● **GOAL**:
Copy out the entries below line for line, without changing anything.

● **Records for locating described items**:
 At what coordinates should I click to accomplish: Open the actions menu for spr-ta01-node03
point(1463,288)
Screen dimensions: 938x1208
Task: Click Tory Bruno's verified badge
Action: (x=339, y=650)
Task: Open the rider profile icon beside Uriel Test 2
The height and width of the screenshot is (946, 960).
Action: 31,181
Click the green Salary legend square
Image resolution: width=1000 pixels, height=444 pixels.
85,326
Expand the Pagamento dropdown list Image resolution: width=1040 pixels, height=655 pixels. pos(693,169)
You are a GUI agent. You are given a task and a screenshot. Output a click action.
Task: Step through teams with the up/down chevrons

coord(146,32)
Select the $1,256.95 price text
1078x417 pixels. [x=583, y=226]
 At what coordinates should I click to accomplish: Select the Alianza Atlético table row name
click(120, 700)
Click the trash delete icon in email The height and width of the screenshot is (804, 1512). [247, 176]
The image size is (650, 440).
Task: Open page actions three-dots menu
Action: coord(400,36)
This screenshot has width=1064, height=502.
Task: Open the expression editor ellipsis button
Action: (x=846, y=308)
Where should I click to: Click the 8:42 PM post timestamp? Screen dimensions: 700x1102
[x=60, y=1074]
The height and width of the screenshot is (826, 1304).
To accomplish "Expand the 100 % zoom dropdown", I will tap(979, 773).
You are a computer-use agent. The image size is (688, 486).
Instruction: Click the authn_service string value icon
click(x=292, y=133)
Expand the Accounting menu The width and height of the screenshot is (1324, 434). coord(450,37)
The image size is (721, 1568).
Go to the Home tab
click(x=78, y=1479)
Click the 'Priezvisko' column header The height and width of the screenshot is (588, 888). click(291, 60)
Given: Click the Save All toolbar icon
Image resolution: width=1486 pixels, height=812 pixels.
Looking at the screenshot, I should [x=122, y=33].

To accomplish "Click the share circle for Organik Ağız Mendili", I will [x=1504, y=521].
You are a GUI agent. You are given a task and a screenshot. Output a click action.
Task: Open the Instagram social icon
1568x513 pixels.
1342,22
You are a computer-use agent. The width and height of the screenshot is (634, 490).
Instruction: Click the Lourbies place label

● **TASK ANSWER**:
 At what coordinates should I click to accomplish: Open the actions menu for spr-ta01-node03
point(1463,288)
Screen dimensions: 938x1208
Task: Click Tory Bruno's verified badge
Action: (x=339, y=650)
Task: Open the rider profile icon beside Uriel Test 2
The height and width of the screenshot is (946, 960).
Action: 31,181
Click the green Salary legend square
Image resolution: width=1000 pixels, height=444 pixels.
85,326
Expand the Pagamento dropdown list Image resolution: width=1040 pixels, height=655 pixels. pos(693,169)
You are a GUI agent. You are given a task and a screenshot. Output a click action.
Task: Step through teams with the up/down chevrons

coord(146,32)
Select the $1,256.95 price text
1078x417 pixels. [x=583, y=226]
 At what coordinates should I click to accomplish: Select the Alianza Atlético table row name
click(120, 700)
Click the trash delete icon in email The height and width of the screenshot is (804, 1512). [247, 176]
The image size is (650, 440).
Task: Open page actions three-dots menu
Action: coord(400,36)
This screenshot has width=1064, height=502.
Task: Open the expression editor ellipsis button
Action: (x=846, y=308)
Where should I click to: Click the 8:42 PM post timestamp? Screen dimensions: 700x1102
[x=60, y=1074]
The height and width of the screenshot is (826, 1304).
To accomplish "Expand the 100 % zoom dropdown", I will tap(979, 773).
You are a computer-use agent. The image size is (688, 486).
Instruction: Click the authn_service string value icon
click(x=292, y=133)
Expand the Accounting menu The width and height of the screenshot is (1324, 434). coord(450,37)
The image size is (721, 1568).
Go to the Home tab
click(x=78, y=1479)
Click the 'Priezvisko' column header The height and width of the screenshot is (588, 888). click(291, 60)
Given: Click the Save All toolbar icon
Image resolution: width=1486 pixels, height=812 pixels.
Looking at the screenshot, I should [x=122, y=33].

To accomplish "Click the share circle for Organik Ağız Mendili", I will [x=1504, y=521].
You are a GUI agent. You are given a task and a screenshot. Output a click action.
Task: Open the Instagram social icon
1568x513 pixels.
1342,22
You are a computer-use agent. The width and height of the screenshot is (634, 490).
Instruction: Click the Lourbies place label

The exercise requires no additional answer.